My approach to teaching science is much different from what I’ve experienced it to be- reading the textbook and answering questions. Instead of telling my students exactly how to do an experiment, in which they already know what they should get (cookbook labs), I would move to a more inquiry-based approach. This would be done with a scaffolding technique which involves providing less specific instructions and letting students investigate for themselves as much as they can. This is a much more beneficial technique and one that results in an understanding that is more than just facts; however, these inquiry skills need to be progressively taught so students will have success in this method. To add to this understanding, I believe in teaching using the 5 E’s (Engage, Explore, Explain, Elaborate, Evaluate). Not only does this promote more interest, it also more easily teaches the nature of science.

I completely believe in allowing all my students to inquire about topics they take an interest to; however, from previous experience, allowing this freedom created an obstacle.
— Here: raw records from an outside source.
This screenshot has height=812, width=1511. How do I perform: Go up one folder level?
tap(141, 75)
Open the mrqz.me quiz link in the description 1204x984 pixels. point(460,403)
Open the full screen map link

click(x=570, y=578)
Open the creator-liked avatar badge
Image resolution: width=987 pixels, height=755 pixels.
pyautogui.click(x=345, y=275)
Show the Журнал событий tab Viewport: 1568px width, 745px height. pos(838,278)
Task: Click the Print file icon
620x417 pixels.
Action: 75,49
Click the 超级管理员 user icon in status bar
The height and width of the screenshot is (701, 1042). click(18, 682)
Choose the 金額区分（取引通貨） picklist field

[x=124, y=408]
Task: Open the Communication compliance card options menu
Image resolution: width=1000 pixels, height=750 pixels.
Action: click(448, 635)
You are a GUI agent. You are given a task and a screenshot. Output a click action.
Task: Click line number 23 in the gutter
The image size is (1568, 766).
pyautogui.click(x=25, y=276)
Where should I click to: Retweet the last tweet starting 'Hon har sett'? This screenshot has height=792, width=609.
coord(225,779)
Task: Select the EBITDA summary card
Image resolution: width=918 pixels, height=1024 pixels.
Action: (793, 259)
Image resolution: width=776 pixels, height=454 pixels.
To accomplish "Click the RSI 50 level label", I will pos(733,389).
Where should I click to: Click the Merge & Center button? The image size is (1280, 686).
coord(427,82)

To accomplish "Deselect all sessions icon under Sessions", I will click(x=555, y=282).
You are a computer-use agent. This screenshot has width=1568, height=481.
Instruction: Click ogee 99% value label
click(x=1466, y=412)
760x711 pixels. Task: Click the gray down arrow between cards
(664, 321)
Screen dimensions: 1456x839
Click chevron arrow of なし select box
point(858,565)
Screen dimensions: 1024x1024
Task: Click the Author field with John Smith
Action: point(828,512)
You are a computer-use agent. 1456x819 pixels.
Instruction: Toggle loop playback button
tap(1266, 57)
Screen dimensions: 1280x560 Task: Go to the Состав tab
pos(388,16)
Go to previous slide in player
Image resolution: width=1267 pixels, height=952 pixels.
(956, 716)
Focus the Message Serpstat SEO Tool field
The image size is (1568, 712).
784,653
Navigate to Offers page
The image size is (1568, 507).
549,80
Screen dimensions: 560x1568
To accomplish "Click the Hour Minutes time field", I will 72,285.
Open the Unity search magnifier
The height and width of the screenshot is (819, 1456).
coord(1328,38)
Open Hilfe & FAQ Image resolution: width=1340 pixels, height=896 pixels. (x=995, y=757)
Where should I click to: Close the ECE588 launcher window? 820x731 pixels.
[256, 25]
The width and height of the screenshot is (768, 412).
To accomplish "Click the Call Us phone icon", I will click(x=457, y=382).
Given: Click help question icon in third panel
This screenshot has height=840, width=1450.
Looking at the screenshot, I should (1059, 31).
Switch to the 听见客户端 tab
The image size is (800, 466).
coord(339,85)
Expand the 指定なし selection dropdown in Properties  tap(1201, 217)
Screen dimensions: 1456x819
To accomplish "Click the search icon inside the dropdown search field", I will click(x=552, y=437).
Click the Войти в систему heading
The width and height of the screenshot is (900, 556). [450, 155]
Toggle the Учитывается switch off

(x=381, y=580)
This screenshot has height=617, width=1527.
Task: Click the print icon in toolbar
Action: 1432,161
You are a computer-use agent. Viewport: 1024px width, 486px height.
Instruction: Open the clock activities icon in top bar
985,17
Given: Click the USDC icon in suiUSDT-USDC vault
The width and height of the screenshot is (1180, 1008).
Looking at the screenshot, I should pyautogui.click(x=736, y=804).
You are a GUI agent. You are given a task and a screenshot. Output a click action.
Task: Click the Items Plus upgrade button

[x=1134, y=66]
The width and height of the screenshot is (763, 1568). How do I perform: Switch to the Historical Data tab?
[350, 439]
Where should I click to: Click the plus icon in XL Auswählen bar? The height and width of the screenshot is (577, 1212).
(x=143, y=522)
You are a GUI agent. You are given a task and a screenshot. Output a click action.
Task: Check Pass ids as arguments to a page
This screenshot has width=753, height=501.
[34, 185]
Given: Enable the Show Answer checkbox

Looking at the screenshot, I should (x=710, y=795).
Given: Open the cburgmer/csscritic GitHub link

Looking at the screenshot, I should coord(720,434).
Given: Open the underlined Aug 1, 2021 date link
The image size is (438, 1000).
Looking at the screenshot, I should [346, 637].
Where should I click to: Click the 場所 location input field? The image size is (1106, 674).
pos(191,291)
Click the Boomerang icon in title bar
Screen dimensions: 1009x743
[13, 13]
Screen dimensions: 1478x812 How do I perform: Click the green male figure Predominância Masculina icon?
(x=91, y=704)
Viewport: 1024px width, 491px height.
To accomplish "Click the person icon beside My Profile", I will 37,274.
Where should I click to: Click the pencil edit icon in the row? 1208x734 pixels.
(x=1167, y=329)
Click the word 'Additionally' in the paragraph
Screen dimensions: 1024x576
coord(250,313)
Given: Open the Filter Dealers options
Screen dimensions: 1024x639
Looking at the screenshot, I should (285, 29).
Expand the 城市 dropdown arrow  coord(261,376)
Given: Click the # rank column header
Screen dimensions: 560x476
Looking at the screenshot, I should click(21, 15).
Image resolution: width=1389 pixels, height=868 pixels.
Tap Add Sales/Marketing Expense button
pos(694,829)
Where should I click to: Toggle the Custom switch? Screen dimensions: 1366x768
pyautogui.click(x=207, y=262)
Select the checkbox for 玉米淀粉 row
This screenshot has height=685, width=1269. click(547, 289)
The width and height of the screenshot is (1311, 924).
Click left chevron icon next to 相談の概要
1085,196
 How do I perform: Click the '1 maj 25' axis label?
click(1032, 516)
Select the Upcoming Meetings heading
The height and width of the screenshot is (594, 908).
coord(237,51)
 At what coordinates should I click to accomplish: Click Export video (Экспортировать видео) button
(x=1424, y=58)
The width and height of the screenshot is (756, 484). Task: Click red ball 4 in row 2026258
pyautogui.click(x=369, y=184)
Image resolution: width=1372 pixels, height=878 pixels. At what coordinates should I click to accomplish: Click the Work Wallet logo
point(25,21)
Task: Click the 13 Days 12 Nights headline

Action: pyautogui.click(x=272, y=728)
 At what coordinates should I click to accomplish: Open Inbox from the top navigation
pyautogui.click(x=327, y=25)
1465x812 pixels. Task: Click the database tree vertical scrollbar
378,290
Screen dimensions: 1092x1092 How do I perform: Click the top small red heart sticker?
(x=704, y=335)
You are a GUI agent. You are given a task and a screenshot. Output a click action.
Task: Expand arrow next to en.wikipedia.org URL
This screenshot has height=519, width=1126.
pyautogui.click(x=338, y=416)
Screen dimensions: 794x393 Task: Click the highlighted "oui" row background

The barrier I had to overcome was that every student was doing such a different project that it was hard to check-in and answer all of the students’ questions. To fix this, I had students fill out EXIT slips at the end of each class stating: how they had progressed in that class towards the completion of their project; and, if they had any questions they needed answered. This allowed me to know how all of my students were doing, as well as, clear up any frequent questions and address them as a class.

Science is something you cannot get away from. It is all around us and allows us to live. This is why science can be related to everyone’s lives. My goal is for my students to learn the skills they need to understand simple science/life principles and spark their curiosity to learn further. Science Education is not simply teaching the textbook, it involves teaching to students’ interests and abilities and moving them forward with their inquiry skills and understanding of the world around them.

2 thoughts on “Science Education Philosophy

  1. Xia

    What is science in your view/ understanding? What do you think about the “Two-eyed seeing” philosophy as it relates to science education?
    What implications do you see the TRC Calls to Action has for science education and for us as science educators?

  2. Science is such a broad topic I believe it to be hard to define; but, also very beneficial to constantly reflect on the components of science. I have a similar opinion to what Bob had stated in class about science being about predicting, observing and explaining. I think science is a process of using inquiry skills to gain insight and knowledge about the wonders of this world! I think “two-eyed seeing” is essential for this process to be properly carried out- all perspectives need to be included as they all may help explain a concept in different ways that contributes to a more holistic understanding. There are rarely conclusive answers in science because of the development of technology and further research so I believe for science to be as conclusive as it can be that all perspectives need to be a part of this inquiry process.
    There are many implications for the TRC Calls to Action for science education because in order for truth and reconciliation to happen, the proper education needs to be given about the reason for this call to action- some of which can tie into the science curriculum nicely and therefore should be integrated into science classrooms.